[EXERCISE GOAL] Can you convert every line from the one containing "You are a GUI" through the last line below, both included, into a JSON list of strings, one string per line, with blank lines and pictures left out?

[RECORDS PROVIDED]
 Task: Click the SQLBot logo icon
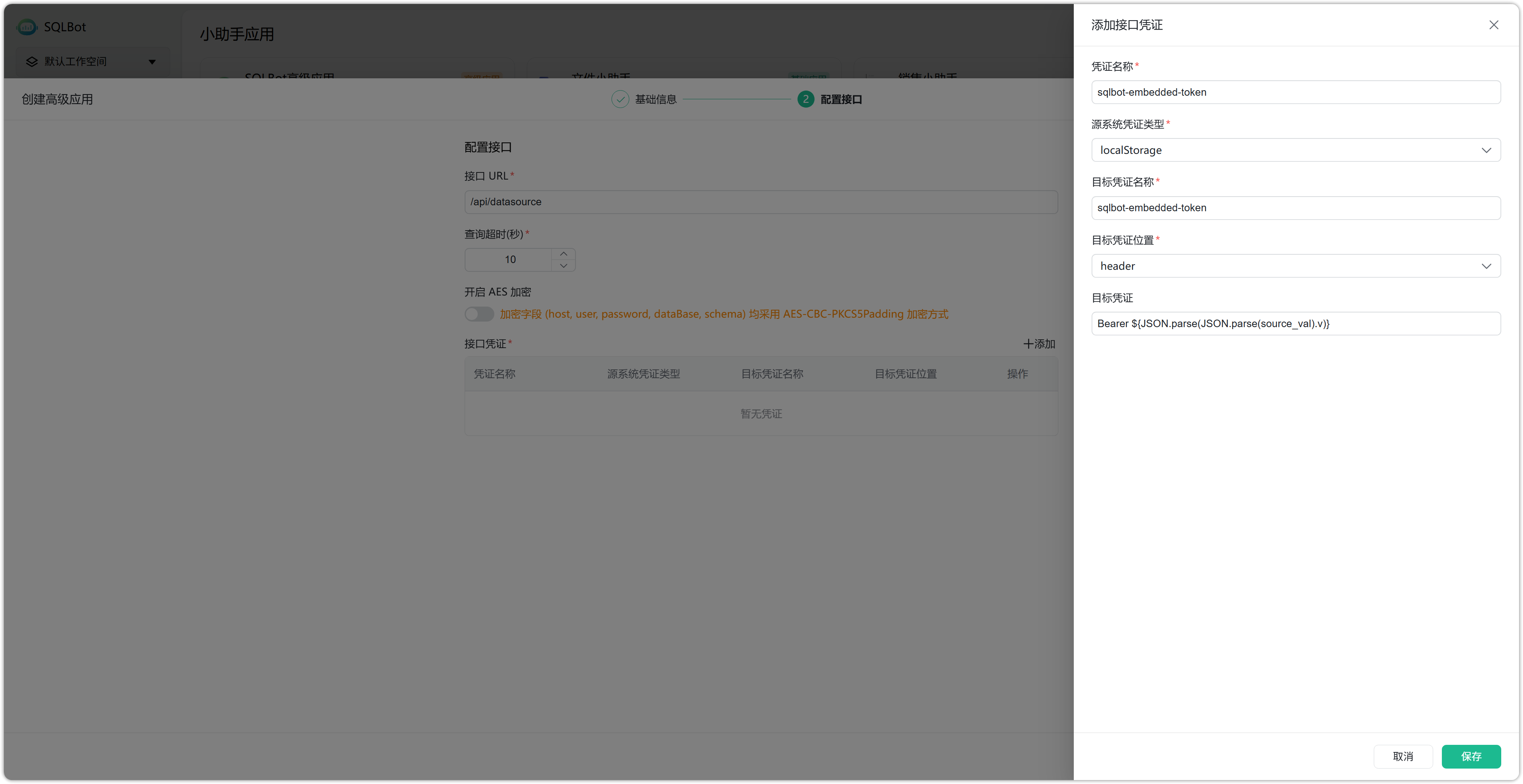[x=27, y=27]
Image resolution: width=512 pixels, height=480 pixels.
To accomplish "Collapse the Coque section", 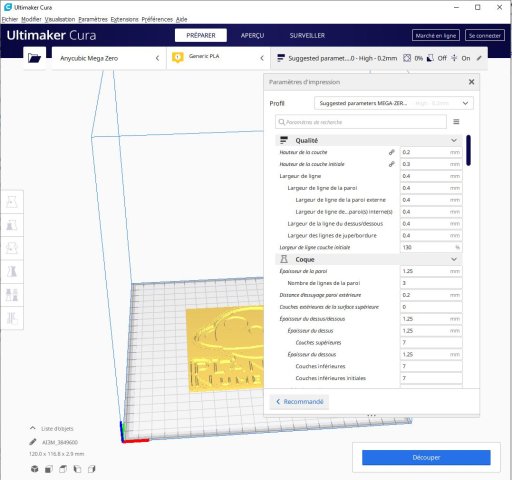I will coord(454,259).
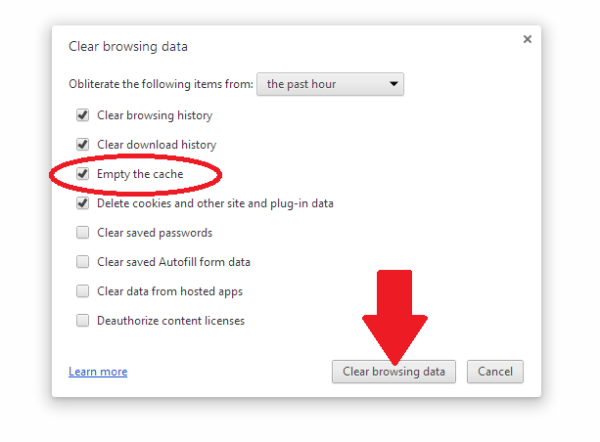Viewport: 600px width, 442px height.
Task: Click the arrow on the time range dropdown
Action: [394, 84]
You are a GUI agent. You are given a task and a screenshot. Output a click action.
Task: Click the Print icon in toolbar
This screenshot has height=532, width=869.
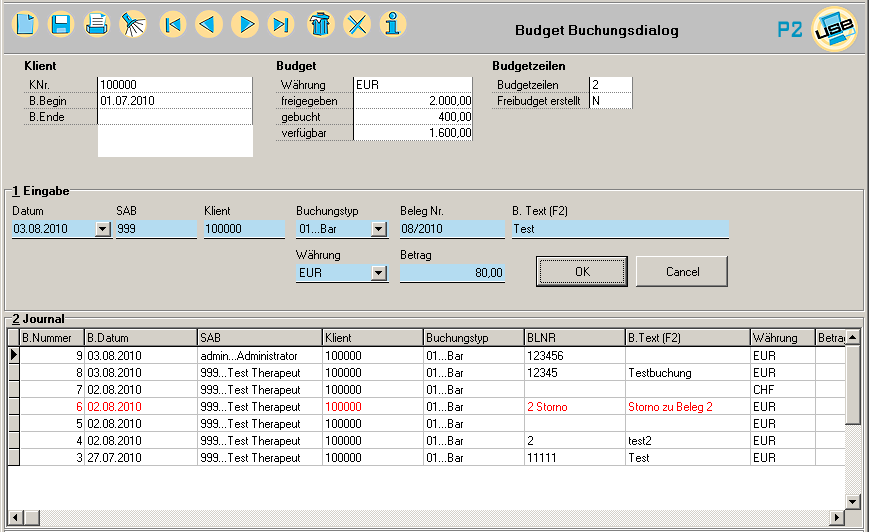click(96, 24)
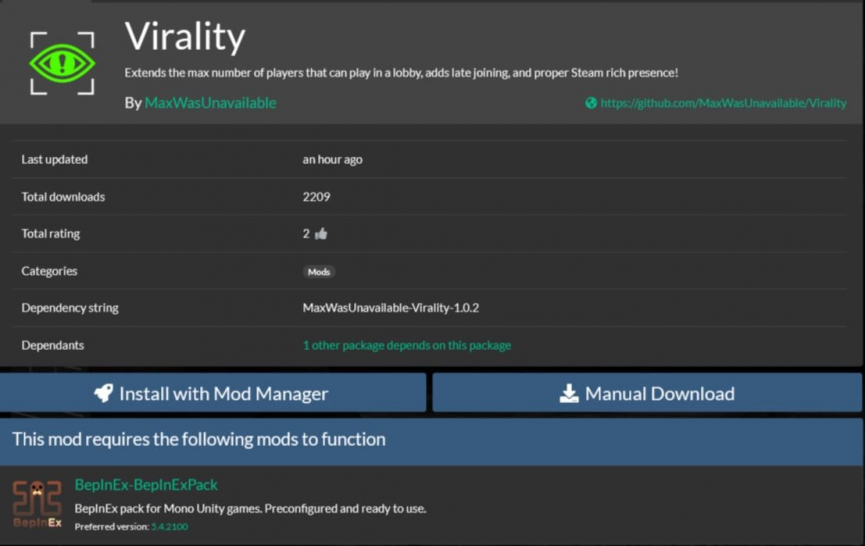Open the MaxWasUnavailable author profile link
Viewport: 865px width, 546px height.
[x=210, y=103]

[ANSWER]
[
  "You are a GUI agent. You are given a task and a screenshot. Output a click action.",
  "Task: Click the Print icon in toolbar",
  "This screenshot has height=532, width=869.",
  "click(96, 24)",
  "Open the MaxWasUnavailable author profile link",
  "Viewport: 865px width, 546px height.",
  "[x=210, y=103]"
]